▸ Exercise instructions:
A picture-free, exact transcript of the entries below is required.

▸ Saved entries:
□ □ □
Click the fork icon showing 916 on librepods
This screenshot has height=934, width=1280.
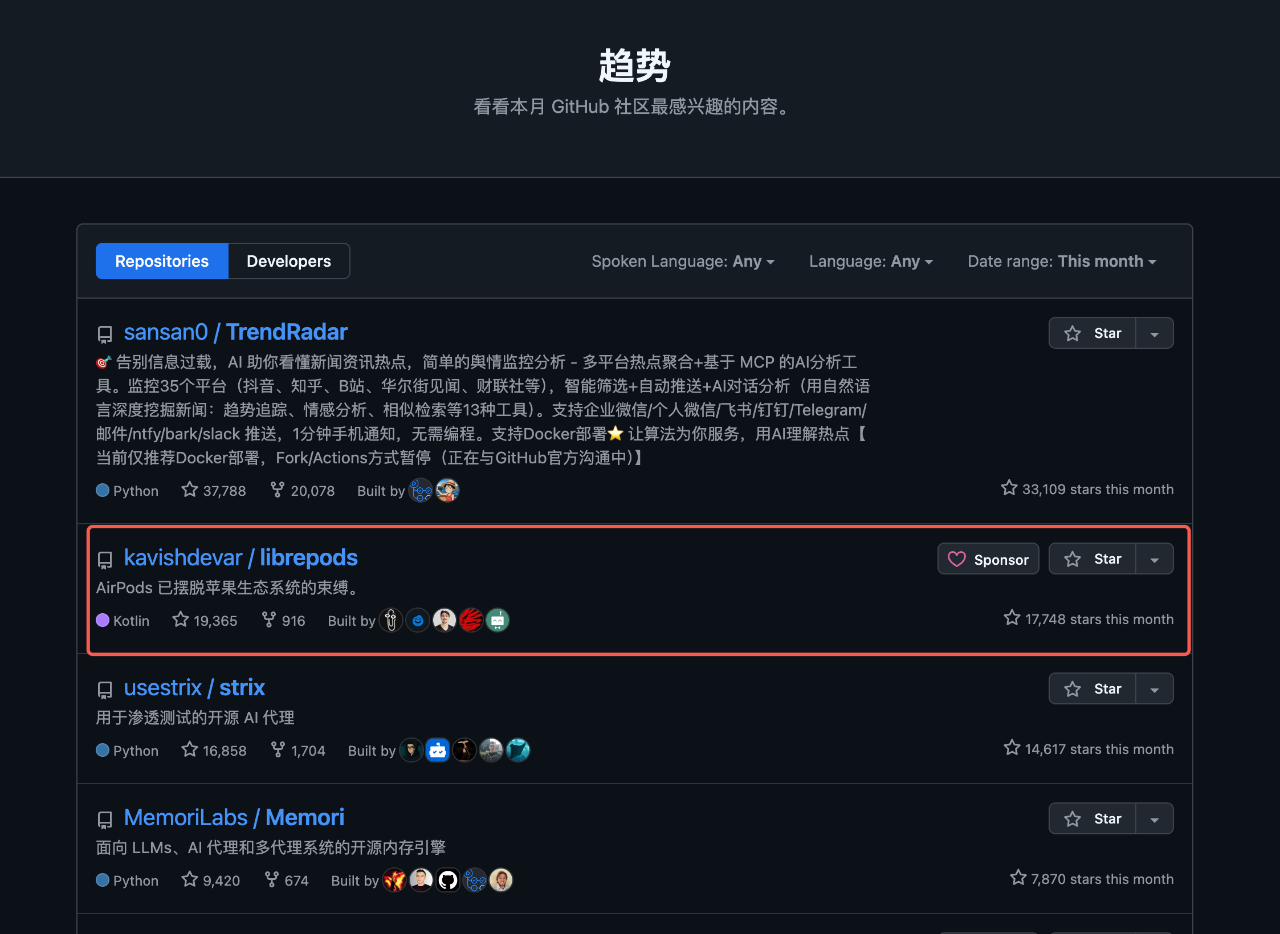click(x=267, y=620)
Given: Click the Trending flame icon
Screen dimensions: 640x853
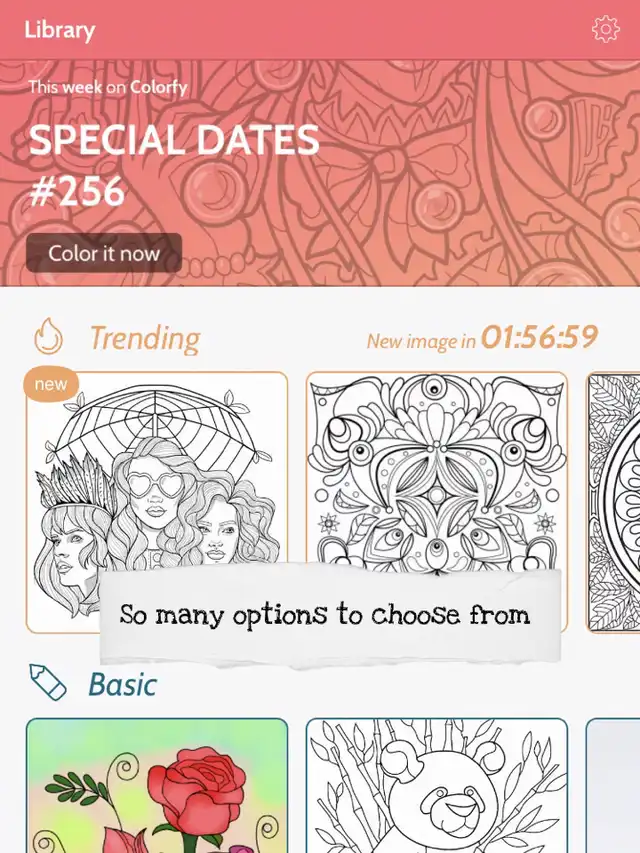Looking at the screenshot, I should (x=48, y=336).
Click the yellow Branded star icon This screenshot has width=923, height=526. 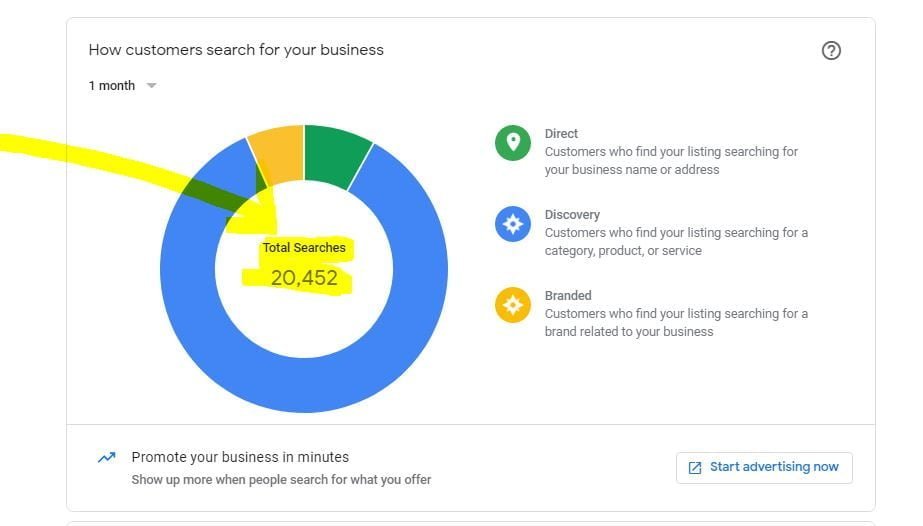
□ □ □
▸ The answer:
Click the fork icon showing 916 on librepods
This screenshot has height=934, width=1280.
click(x=267, y=620)
Given: Click the Trending flame icon
Screen dimensions: 640x853
Looking at the screenshot, I should (x=48, y=336).
Click the yellow Branded star icon This screenshot has width=923, height=526. 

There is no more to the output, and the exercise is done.